▸ 課題の目的: 以下のレコードをすべて、空行を除いて一行ずつMarkdownの表に変換してください。列名は「番号」と「内容」とし、「番号」には行番号を、「内容」にはその行を入れてください。

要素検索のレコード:
--*--
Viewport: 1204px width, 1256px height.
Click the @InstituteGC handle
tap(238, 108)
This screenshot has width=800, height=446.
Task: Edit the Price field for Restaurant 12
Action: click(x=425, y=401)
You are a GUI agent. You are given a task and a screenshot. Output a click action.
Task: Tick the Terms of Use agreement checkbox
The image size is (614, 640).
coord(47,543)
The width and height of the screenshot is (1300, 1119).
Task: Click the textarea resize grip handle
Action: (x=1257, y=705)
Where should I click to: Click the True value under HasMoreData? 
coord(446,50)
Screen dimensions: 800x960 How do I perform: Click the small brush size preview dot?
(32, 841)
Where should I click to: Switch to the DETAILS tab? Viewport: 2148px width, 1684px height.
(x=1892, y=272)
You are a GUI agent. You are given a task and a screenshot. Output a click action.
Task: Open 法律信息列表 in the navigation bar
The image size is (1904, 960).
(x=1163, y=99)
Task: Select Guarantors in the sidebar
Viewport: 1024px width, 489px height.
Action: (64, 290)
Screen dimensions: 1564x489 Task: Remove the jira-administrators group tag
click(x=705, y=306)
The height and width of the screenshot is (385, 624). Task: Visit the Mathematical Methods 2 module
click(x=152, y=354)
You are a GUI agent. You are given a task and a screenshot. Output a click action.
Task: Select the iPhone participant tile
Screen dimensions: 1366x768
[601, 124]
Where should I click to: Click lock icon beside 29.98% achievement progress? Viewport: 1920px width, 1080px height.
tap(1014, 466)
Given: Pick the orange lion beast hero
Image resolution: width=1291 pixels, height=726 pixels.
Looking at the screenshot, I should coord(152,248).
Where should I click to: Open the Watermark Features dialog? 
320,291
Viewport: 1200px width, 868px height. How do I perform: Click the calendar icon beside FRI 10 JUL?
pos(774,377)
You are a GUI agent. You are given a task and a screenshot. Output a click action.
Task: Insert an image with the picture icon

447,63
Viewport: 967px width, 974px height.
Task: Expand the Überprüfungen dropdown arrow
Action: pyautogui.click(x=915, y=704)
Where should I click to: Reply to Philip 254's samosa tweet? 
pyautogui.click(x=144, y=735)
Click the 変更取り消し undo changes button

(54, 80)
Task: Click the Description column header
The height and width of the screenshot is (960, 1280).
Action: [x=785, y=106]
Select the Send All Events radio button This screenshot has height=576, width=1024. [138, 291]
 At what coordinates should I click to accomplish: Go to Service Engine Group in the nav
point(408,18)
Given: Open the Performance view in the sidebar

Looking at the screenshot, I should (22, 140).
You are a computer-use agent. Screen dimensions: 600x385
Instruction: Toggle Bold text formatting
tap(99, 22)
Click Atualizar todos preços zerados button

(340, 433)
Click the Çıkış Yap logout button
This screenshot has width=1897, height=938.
--*--
▸ 出力結果:
| 番号 | 内容 |
|---|---|
| 1 | Viewport: 1204px width, 1256px height. |
| 2 | Click the @InstituteGC handle |
| 3 | tap(238, 108) |
| 4 | This screenshot has width=800, height=446. |
| 5 | Task: Edit the Price field for Restaurant 12 |
| 6 | Action: click(x=425, y=401) |
| 7 | You are a GUI agent. You are given a task and a screenshot. Output a click action. |
| 8 | Task: Tick the Terms of Use agreement checkbox |
| 9 | The image size is (614, 640). |
| 10 | coord(47,543) |
| 11 | The width and height of the screenshot is (1300, 1119). |
| 12 | Task: Click the textarea resize grip handle |
| 13 | Action: (x=1257, y=705) |
| 14 | Where should I click to: Click the True value under HasMoreData?  |
| 15 | coord(446,50) |
| 16 | Screen dimensions: 800x960 How do I perform: Click the small brush size preview dot? |
| 17 | (32, 841) |
| 18 | Where should I click to: Switch to the DETAILS tab? Viewport: 2148px width, 1684px height. |
| 19 | (x=1892, y=272) |
| 20 | You are a GUI agent. You are given a task and a screenshot. Output a click action. |
| 21 | Task: Open 法律信息列表 in the navigation bar |
| 22 | The image size is (1904, 960). |
| 23 | (x=1163, y=99) |
| 24 | Task: Select Guarantors in the sidebar |
| 25 | Viewport: 1024px width, 489px height. |
| 26 | Action: (64, 290) |
| 27 | Screen dimensions: 1564x489 Task: Remove the jira-administrators group tag |
| 28 | click(x=705, y=306) |
| 29 | The height and width of the screenshot is (385, 624). Task: Visit the Mathematical Methods 2 module |
| 30 | click(x=152, y=354) |
| 31 | You are a GUI agent. You are given a task and a screenshot. Output a click action. |
| 32 | Task: Select the iPhone participant tile |
| 33 | Screen dimensions: 1366x768 |
| 34 | [601, 124] |
| 35 | Where should I click to: Click lock icon beside 29.98% achievement progress? Viewport: 1920px width, 1080px height. |
| 36 | tap(1014, 466) |
| 37 | Given: Pick the orange lion beast hero |
| 38 | Image resolution: width=1291 pixels, height=726 pixels. |
| 39 | Looking at the screenshot, I should coord(152,248). |
| 40 | Where should I click to: Open the Watermark Features dialog?  |
| 41 | 320,291 |
| 42 | Viewport: 1200px width, 868px height. How do I perform: Click the calendar icon beside FRI 10 JUL? |
| 43 | pos(774,377) |
| 44 | You are a GUI agent. You are given a task and a screenshot. Output a click action. |
| 45 | Task: Insert an image with the picture icon |
| 46 | 447,63 |
| 47 | Viewport: 967px width, 974px height. |
| 48 | Task: Expand the Überprüfungen dropdown arrow |
| 49 | Action: pyautogui.click(x=915, y=704) |
| 50 | Where should I click to: Reply to Philip 254's samosa tweet?  |
| 51 | pyautogui.click(x=144, y=735) |
| 52 | Click the 変更取り消し undo changes button |
| 53 | (54, 80) |
| 54 | Task: Click the Description column header |
| 55 | The height and width of the screenshot is (960, 1280). |
| 56 | Action: [x=785, y=106] |
| 57 | Select the Send All Events radio button This screenshot has height=576, width=1024. [138, 291] |
| 58 |  At what coordinates should I click to accomplish: Go to Service Engine Group in the nav |
| 59 | point(408,18) |
| 60 | Given: Open the Performance view in the sidebar |
| 61 | Looking at the screenshot, I should (22, 140). |
| 62 | You are a computer-use agent. Screen dimensions: 600x385 |
| 63 | Instruction: Toggle Bold text formatting |
| 64 | tap(99, 22) |
| 65 | Click Atualizar todos preços zerados button |
| 66 | (340, 433) |
| 67 | Click the Çıkış Yap logout button |
| 68 | This screenshot has width=1897, height=938. |